L’esprit d’équipe. Loin de tout regard d’adulte, des jeunes garçons s’organisent et se partagent des tâches à exécuter. « Nous nous retrouvons derrière, l’école de notre quartier dans une maison inachevée à partir de 17heures 30, et c’est là nous faisons les préparatifs. Pour les accoutrements et les masques, chacun apporte ce qu’il a, et on cotise de l’argent pour acheter ce qui manque pour commencer », a expliqué Anicet Bokouè, le plus âgé d’un groupe de Kaleta rencontré dans les rues de Parakou. « Avant que nous ne sortions, chacun sait déjà ce qu’il a à faire et chacun joue son rôle. Le soir au retour à la maison, nous confions la recette du jour à un parent à qui nous avons confiance. À quelques jours de la grande fête, on partage à part égale tout ce qu’on n’a pu réunir avec l’assistance de ce parent », a-t-il ajouté. Jean Agbogba confirme ces propos et rappelle, «  c’est grâce à Kaléta que je m’achetais les chaussures des fêtes quand j’étais enfant. C’est merveilleux ! »

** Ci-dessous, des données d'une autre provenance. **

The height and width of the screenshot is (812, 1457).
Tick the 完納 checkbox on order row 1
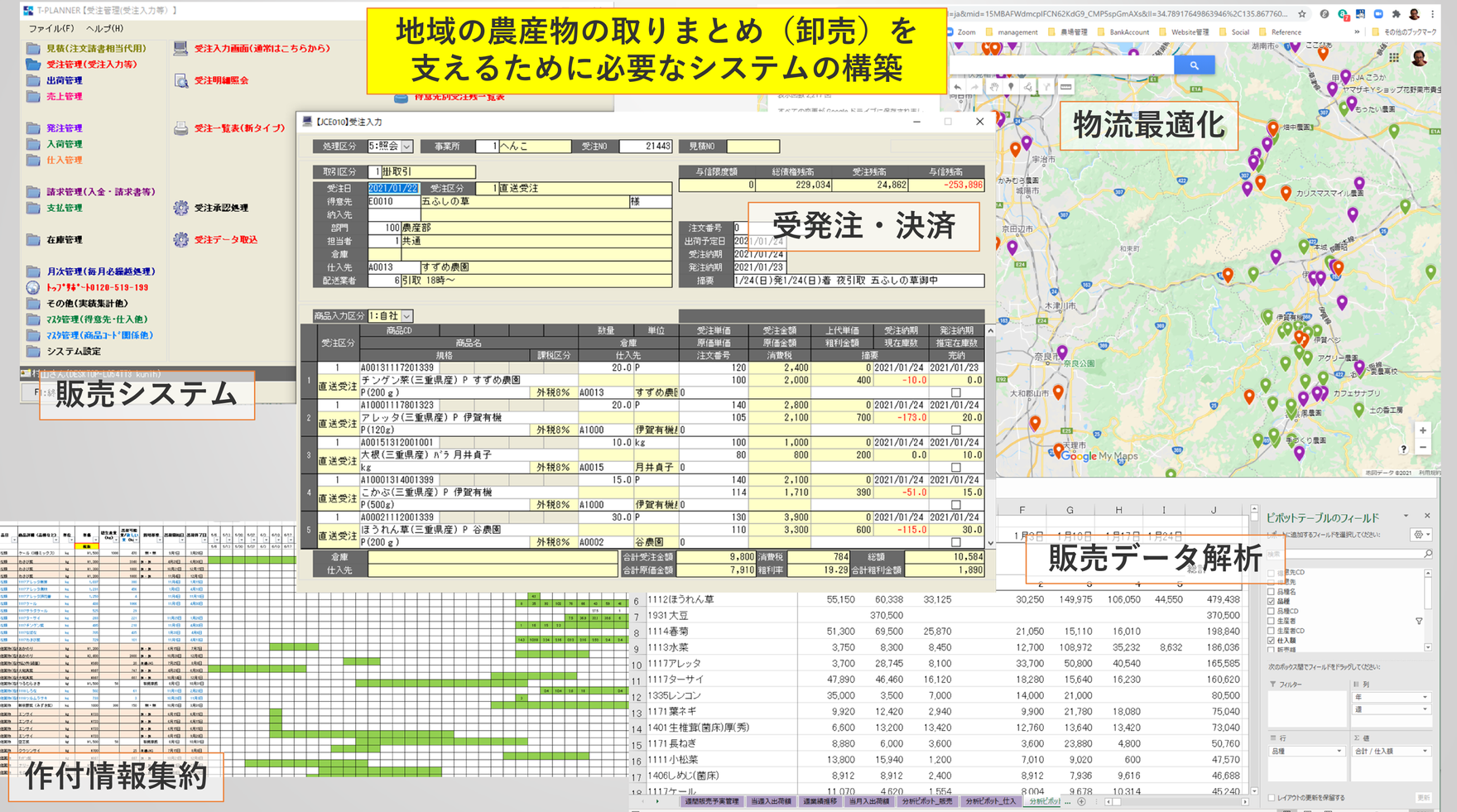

La solidarité. Les membres d’un groupe de kaléta savent se soutenir mutuellement même au delà de la période du Kaléta. « Mes meilleurs amis jusqu’à présent, ce sont ceux-là avec qui j’étais resté dans le même groupe de kaléta. Dans les évènements malheureux tout comme heureux, je les vois toujours. En tout cas, nous continuons de nous entraider, même ceux qui sont actuellement à l’étranger, nous gardons de très bonnes relations et des souvenirs inoubliables », a rappelé Jean Agbogba la soixantaine déjà.

Le kaléta d’hier à aujourd’hui

Le Kaléta ce masque qui constitue l’une des traces laissée par la traite négrière, se porte mieux au Bénin, mais reste parfois inconnu de certains enfants issus de certains milieux modestes. Ainsi, du fait de ces parents qui voient cette valeur culturelle, comme un phénomène diabolique ou la chose des enfants de pauvres, leurs enfants sont totalement étrangers à cette réalité culturelle de leur pays. Comme en désolent les organisateurs des festivals Kaléta au Bénin. Des initiatives privées qui visent à sauvegarder le Kaléta et sa philosophie afin de le faire connaitre à tous les béninois, quel que soit leur rang social.

Donc, il est nécessaire que les parents commencent par permettre aux enfants de participer à ces mouvements traditionnels enfantins qui forgent la personnalité de l’enfant. Ainsi, le Kaléta ne saurait disparaitre sous aucun prétexte. Car, il fait partie intégrante du patrimoine culturel du Bénin et un facteur de socialisation des enfants.